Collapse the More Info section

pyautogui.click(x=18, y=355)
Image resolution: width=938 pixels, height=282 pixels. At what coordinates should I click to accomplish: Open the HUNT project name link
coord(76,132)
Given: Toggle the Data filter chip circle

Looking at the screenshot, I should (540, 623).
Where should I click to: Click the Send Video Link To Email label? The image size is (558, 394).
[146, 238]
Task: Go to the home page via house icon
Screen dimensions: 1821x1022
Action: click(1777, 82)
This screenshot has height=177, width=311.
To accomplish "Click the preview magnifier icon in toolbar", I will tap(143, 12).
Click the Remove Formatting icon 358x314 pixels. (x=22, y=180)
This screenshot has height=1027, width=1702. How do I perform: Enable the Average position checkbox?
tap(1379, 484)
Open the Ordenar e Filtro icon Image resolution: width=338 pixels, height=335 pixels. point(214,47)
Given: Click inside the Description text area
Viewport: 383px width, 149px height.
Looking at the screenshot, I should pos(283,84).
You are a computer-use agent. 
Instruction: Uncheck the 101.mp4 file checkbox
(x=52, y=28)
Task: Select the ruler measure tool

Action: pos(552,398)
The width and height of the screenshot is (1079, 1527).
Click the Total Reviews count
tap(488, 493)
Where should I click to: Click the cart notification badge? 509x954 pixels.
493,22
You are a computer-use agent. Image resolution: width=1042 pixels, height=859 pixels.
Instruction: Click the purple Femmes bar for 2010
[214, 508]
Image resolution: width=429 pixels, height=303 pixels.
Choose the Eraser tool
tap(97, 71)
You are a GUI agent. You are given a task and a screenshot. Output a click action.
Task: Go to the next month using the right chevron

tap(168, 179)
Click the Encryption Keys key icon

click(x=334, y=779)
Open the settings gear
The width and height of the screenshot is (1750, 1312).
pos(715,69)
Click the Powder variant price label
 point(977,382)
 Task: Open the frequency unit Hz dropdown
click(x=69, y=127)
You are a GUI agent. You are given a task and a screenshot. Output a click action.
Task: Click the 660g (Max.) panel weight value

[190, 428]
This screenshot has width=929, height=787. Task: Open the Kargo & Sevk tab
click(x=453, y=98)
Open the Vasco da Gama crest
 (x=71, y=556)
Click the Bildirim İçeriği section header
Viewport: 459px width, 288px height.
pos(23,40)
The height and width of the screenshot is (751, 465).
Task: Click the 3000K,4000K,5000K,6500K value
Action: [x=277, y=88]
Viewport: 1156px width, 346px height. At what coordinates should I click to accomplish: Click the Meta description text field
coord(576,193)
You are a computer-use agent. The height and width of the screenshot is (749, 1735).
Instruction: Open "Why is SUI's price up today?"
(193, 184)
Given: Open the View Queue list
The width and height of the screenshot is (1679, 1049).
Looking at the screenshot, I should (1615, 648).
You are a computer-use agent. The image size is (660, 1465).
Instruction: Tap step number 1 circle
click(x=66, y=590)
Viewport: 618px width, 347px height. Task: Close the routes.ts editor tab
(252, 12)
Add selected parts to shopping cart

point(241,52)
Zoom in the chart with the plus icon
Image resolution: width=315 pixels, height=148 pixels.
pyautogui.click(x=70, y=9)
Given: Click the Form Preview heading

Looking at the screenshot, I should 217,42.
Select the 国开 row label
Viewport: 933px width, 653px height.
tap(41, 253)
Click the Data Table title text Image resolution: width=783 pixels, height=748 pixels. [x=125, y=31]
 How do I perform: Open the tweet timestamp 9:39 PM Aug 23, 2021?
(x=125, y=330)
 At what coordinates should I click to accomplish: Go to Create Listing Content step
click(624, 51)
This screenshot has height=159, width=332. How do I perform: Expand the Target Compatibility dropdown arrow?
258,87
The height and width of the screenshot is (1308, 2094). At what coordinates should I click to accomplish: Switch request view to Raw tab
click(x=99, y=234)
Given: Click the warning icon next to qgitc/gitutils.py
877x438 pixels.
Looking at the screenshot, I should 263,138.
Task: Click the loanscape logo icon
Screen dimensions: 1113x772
————————
WHAT YOU HAVE TO DO
Extract the stretch of the material from its first line through the line containing "will tap(143, 12).", reproducing every line unchanged.

RESPONSE
Collapse the More Info section

pyautogui.click(x=18, y=355)
Image resolution: width=938 pixels, height=282 pixels. At what coordinates should I click to accomplish: Open the HUNT project name link
coord(76,132)
Given: Toggle the Data filter chip circle

Looking at the screenshot, I should (540, 623).
Where should I click to: Click the Send Video Link To Email label? The image size is (558, 394).
[146, 238]
Task: Go to the home page via house icon
Screen dimensions: 1821x1022
Action: click(1777, 82)
This screenshot has height=177, width=311.
To accomplish "Click the preview magnifier icon in toolbar", I will tap(143, 12).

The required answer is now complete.